В один из таких светлых и звонких осенних дней я снова пришел к озерку. И не узнал его. Вылегли прихваченные инеем травы, мягкие тени испятнали некогда цветущие луговинки. Ольхи и черемухи, как перед сном, сняли свои одежды и смиренно притихли в дремлющем голубом полумраке.
С новой, еще более впечатляющей силой нахлынули на меня мечтания, и фантазия легко и угодливо тотчас сотворила мою Царевну-лебедь. Большая птица не слышно всплыла из глубин и промолвила:
«Мальчик, подай мне мое ожерелье».
Я отступил от берега, бросил рассеянный взгляд окрест, и сердце ликующе затрепетало: там и тут сверкали, переливались и огнисто рдели рассыпанные всюду листья. Я поднял с земли гладкий прутик и стал нанизывать на него, как монисто, эти разноцветные листья. Их было много, я выбирал самые яркие, самые лучшие.
— Я подарю тебе осень! — радостно крикнул я и тут же, испуганный, погасил голос: над лесом звонко и переливчато прокликал лебедь.
Я выронил ожерелье и. посмотрел в небо. Озаренные утренним солнцем, вдали летели алые лебеди. Но что это? Одна из птиц заметно отстала от вереницы и, круто снижаясь, нацелилась на озеро. Едва не касаясь вершин деревьев, не поднимая опущенных крыл, она белым демоном пронеслась надо мной и шумно рухнула в воду, вздымая брызги.
Но лебедь сейчас же оправился. Заметив меня, ошеломленно присевшего на колени, торопливо поплыл к противоположному берегу, забился в камыш и настороженно замер.

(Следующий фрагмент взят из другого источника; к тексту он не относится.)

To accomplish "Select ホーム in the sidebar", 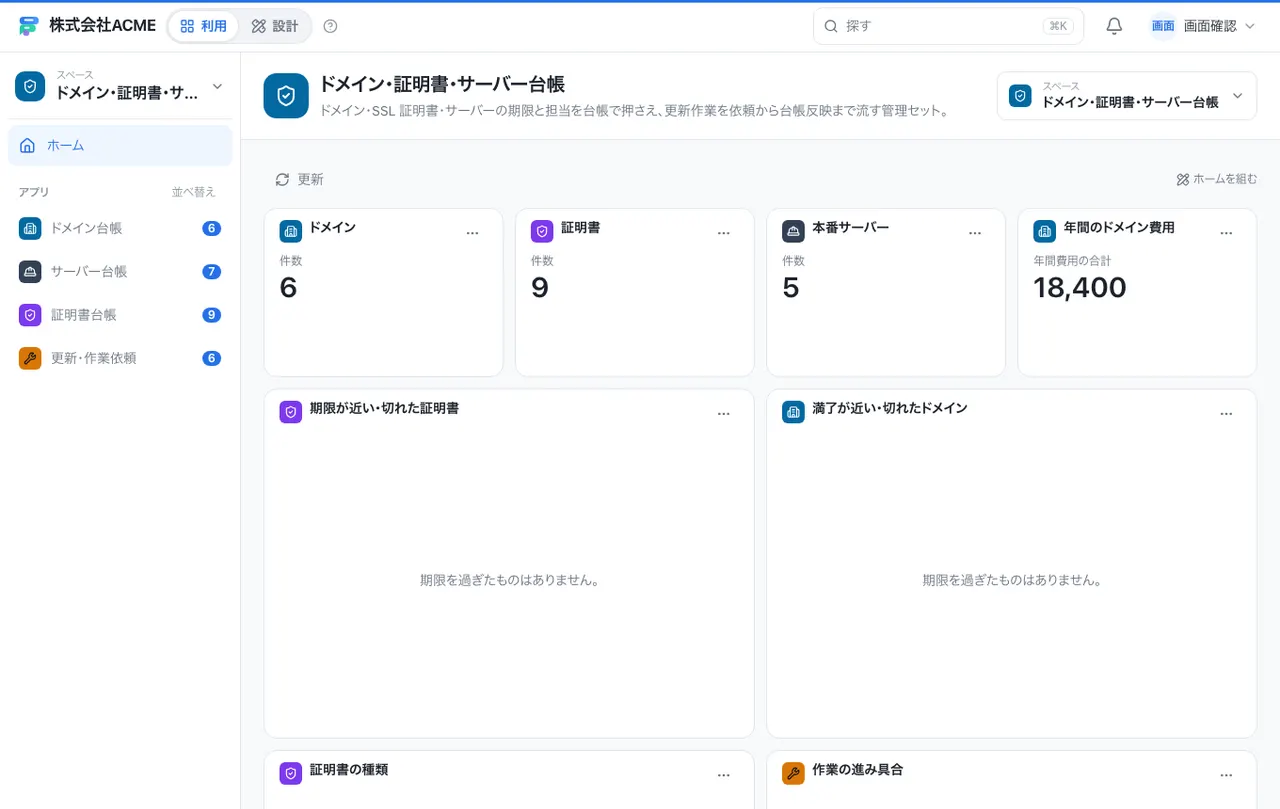I will (x=120, y=145).
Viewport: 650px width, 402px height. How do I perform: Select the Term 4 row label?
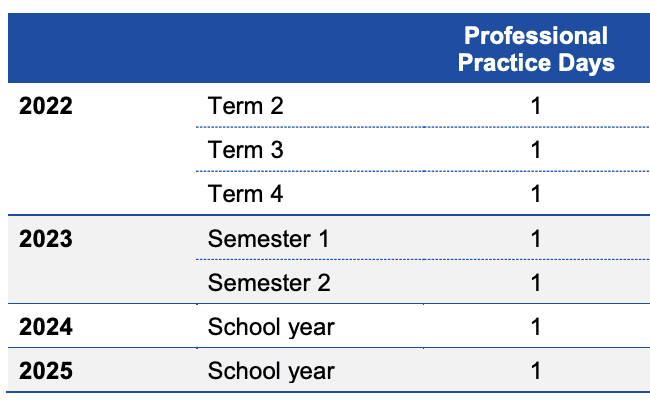[245, 194]
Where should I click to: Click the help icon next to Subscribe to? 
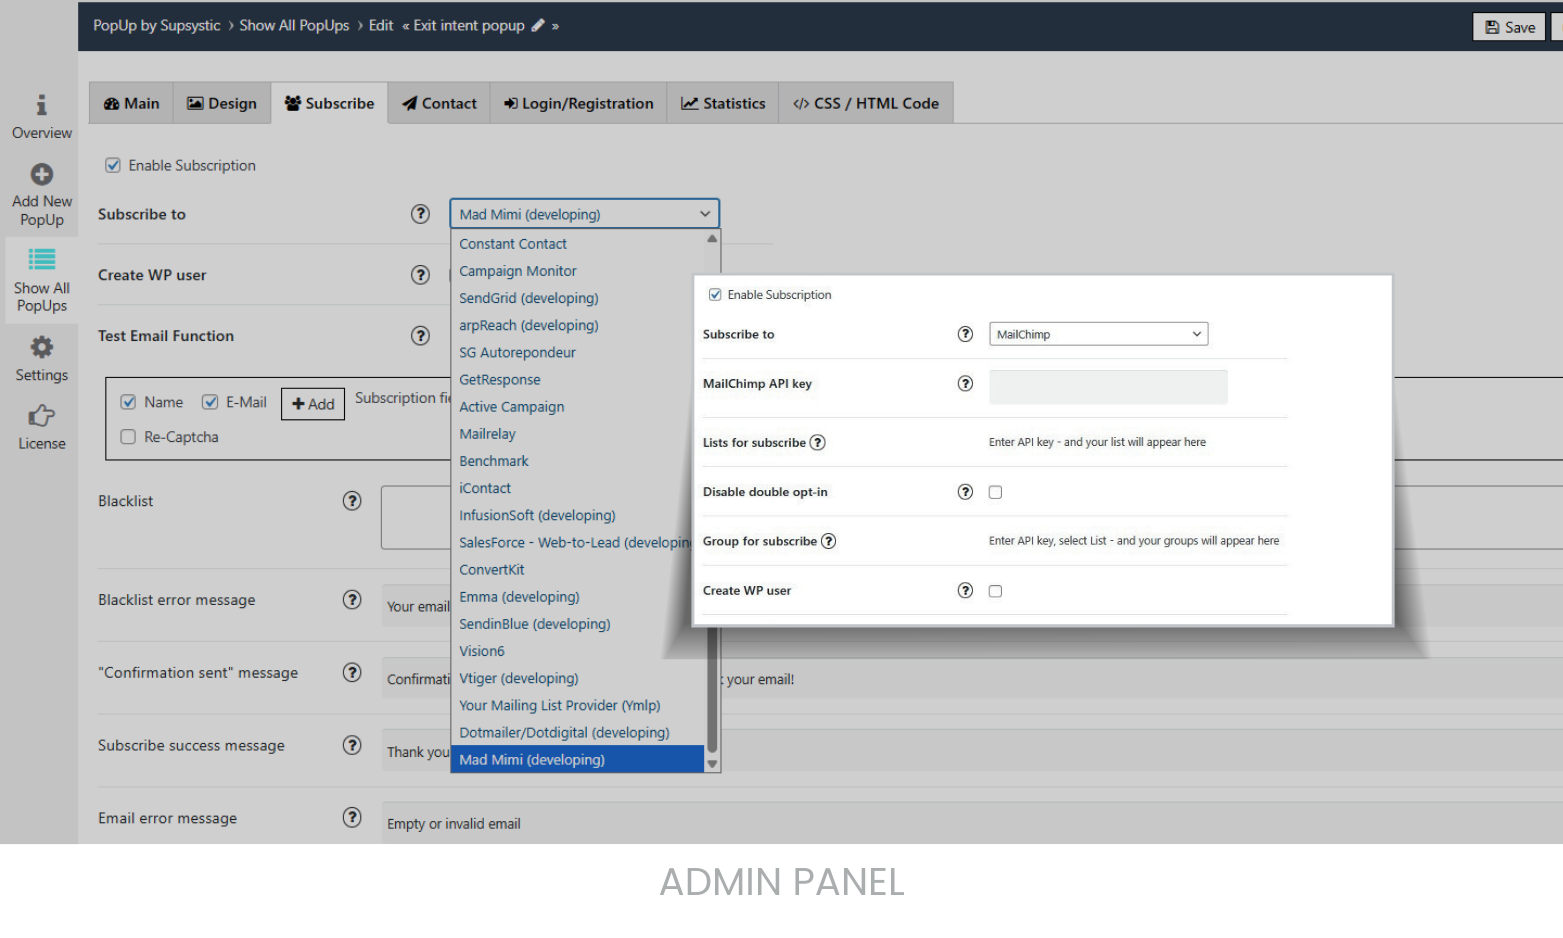[x=420, y=213]
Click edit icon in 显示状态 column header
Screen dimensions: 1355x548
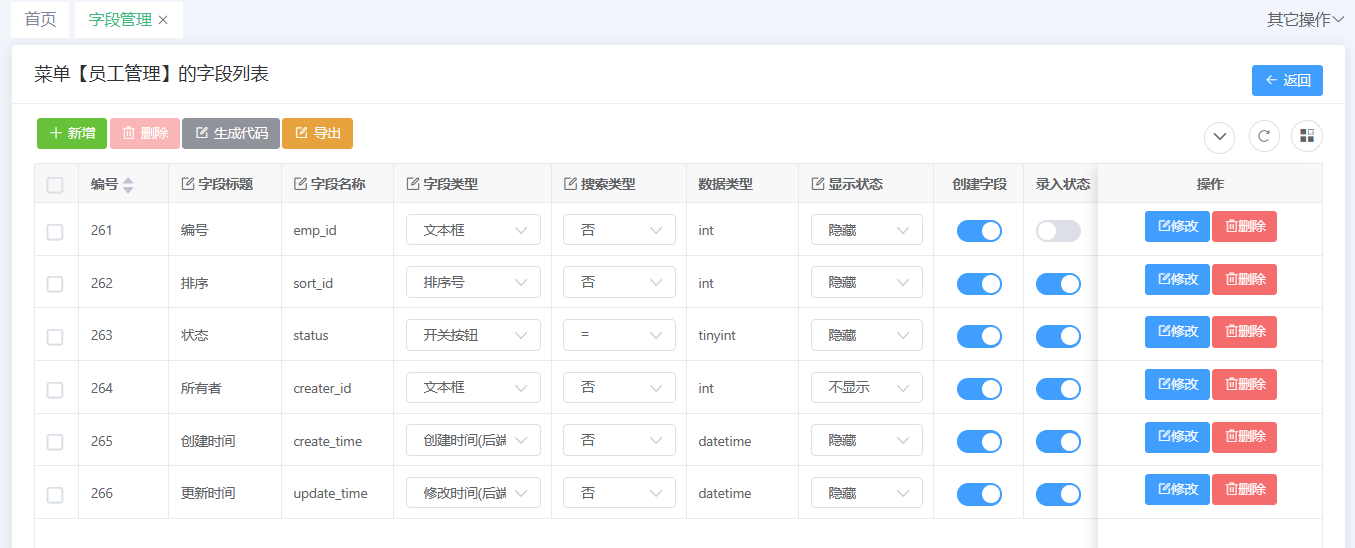(x=817, y=184)
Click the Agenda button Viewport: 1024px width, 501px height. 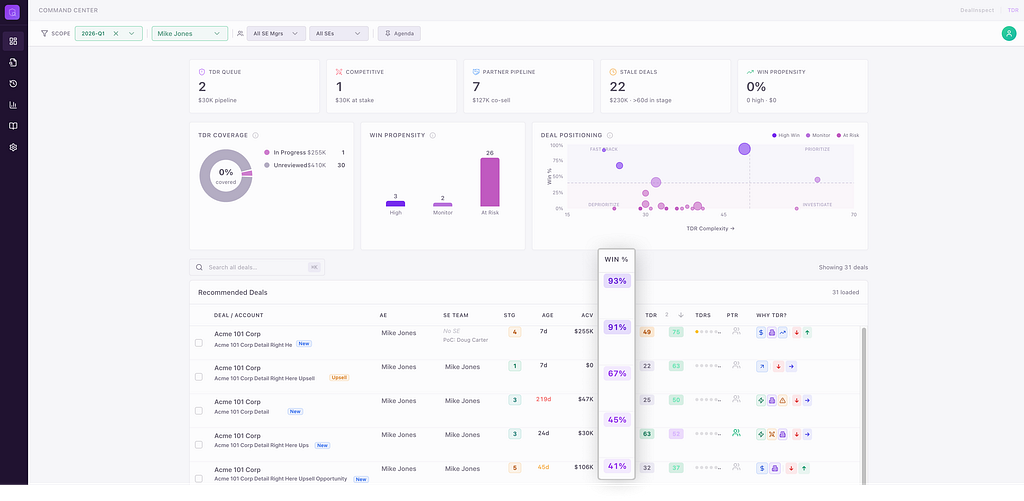[x=399, y=33]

А тем временем стая, нарушив строй, закружилась над озером, нетерпеливо и тревожно кликая товарища. Лебеди звали и ждали его. И, словно бы поняв, что отставший больше не поднимется, снова выстроились в вереницу и полетели дальше. Вскоре они скрылись из виду.
С той поры я потерял покой. Где бы ни был, чем бы ни занимался, а лебедь так и стоял перед глазами. Решил забыть заветное озерко, не ходить к нему. Но не выдержал и недели.
Предчувствие, что лебедь еще не улетел, оправдалось.
Будто изваянный из мрамора, он лежал посреди озера, утомленно запрокинув назад длинную тонкую шею. Чтобы не застать его врасплох, я нарочно кашлянул. Лебедь с плеском уронил на воду концы крыльев, вскинул голову и протестующе зашипел.
Я приходил к озерку на другой и на третий день, но лебедь был непримирим. Стоило показаться на берегу, как он сразу ерошил перья, заплывал в редкий, плохо скрывающий его камыш и шипел. Я бросал в воду хлеб, вареную картошку и, подавленный, возвращался домой.
* * *
Поторапливая запоздалые утиные стаи, с севера надвигалась зима. Она напоминала о себе воем студеных ветров, ясными морозными ночами и короткими блеклыми днями, похожими на унылую сумеречь вечеров. По опустевшим дорогам и пашням безбоязненно бродили сытые вороны; и молодые волки, клацая зубами, игриво гонялись на березовой опушке за пролетавшими снежинками.
По утрам лесное озеро затягивало от берегов хрусткой и прозрачной коркой льда. Натыкаясь на лед грудью, лебедь крылом разбивал его.
Все крепчали заморозки, все толще становился лед. Лебедь плавал уже в неширокой полынье на середине. А когда замерзала и полынья, он крушил ледяную броню своей тяжестью.
И вот как-то ночью подкрался первый сильный мороз. Я тайком выходил из комнаты, смотрел на темный, притихший, будто напуганный лес, вдыхал колкую морозную свежесть и с тревогой чувствовал, что зима нагрянет не сегодня-завтра. В эту ночь прочно стала речка, в огороде побелели и согнулись будылья подсолнухов, и даже звезды на небе, казалось, позвякивали от холода.
Проснулась мама, вышла за мной на крыльцо. Она знала о лебеде и посоветовала:
— Утром сходи к Савватию. Он — лесовик, научит, что сделать.
Еще затемно я постучал в окно деда Савватия. Заскрипели приступки полатей, в окне показалась взлохмаченная белая голова, а через минуту дед отпер калитку ворот.